Amnesty urges Fiji regime to investigate 'torture' video

Amnesty International called on Fiji's military regime to launch an urgent investigation Tuesday into an online video that appears to show two men being tortured by officials.

The graphic footage posted on YouTube shows one man being savagely beaten with batons and metal bars, and another being set upon by a dog as the animal's handler encourages it.

Amnesty said it was attempting to verify claims the video was taken last September and shows escaped convicts being mistreated after being recaptured by the military, which has ruled the Pacific nation since a 2006 coup.

The human rights watchdog said that regardless of who the men were, their treatment amounted to torture and Fiji's military leader Voreqe Bainimarama needed to order an independent inquiry urgently.

"Now is the time for Commodore Bainimarama to come out and absolutely condemn the use of torture in Fiji and to launch an investigation," Amnesty International New Zealand executive director Grant Bayldon told AFP.

"Amnesty International considers the sort of abuse that appears to be shown in this video to be torture."

The Fiji police and government could not be reached for comment, but the Fiji Broadcasting Corporation said police had vowed to look into the matter.

The nine-minute clip, which appears to have been shot with a mobile phone, shows a man being repeatedly struck with bars and batons while he lies in the back of a pick-up truck.

Later in the video, a man hammers at the victim's ankle with the edge of a metal rod and he is shown stripped down to a T-shirt, with raised welts visible on his thighs and buttocks as he curls in a foetal position to protect himself.

Another man is dragged around a field by a dog latched onto the collar of his bloodied shirt as his attackers laugh, then falls to his knees as he is punched in the head numerous times.

Amnesty raised concerns late last year about the treatment of a group of five convicts who were recaptured after escaping from a prison in September.

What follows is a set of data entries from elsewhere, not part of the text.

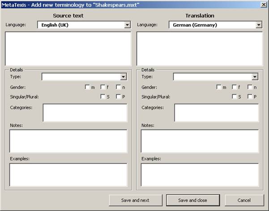The width and height of the screenshot is (269, 211).
Task: Cancel adding new terminology
Action: click(x=244, y=200)
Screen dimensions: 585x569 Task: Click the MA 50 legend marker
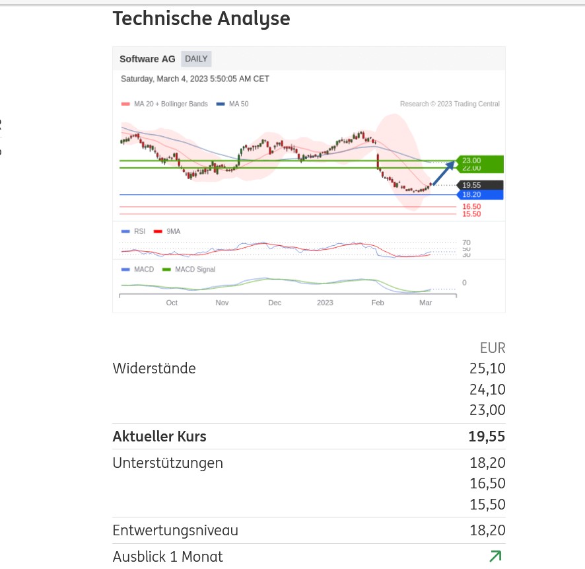pyautogui.click(x=221, y=104)
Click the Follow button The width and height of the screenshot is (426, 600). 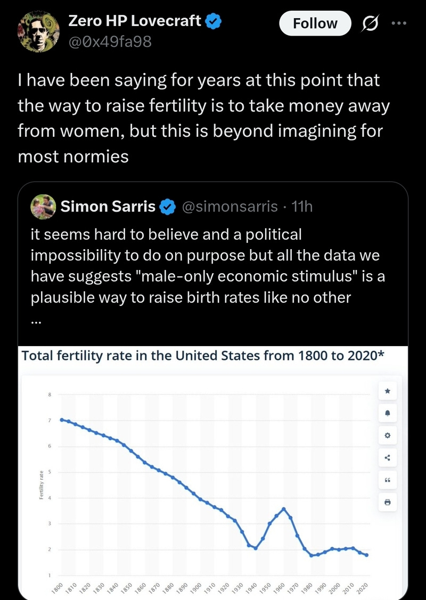(x=315, y=23)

It said one of the prisoners was so badly beaten he had his right leg amputated below the knee after an open fracture became infected. Another prisoner was allegedly injured after being sexually assaulted with a rifle.

Bayldon said some of the injuries depicted in the video were consistent with those suffered by the prisoners.

"If this video is verified, it will be part of a long list of allegations of torture and beatings in Fiji," he said.

"It takes place in a country in which Amnesty International has serious concerns about lack of freedom of expression, freedom of assembly and a lack of media freedom, where people are often afraid to speak out."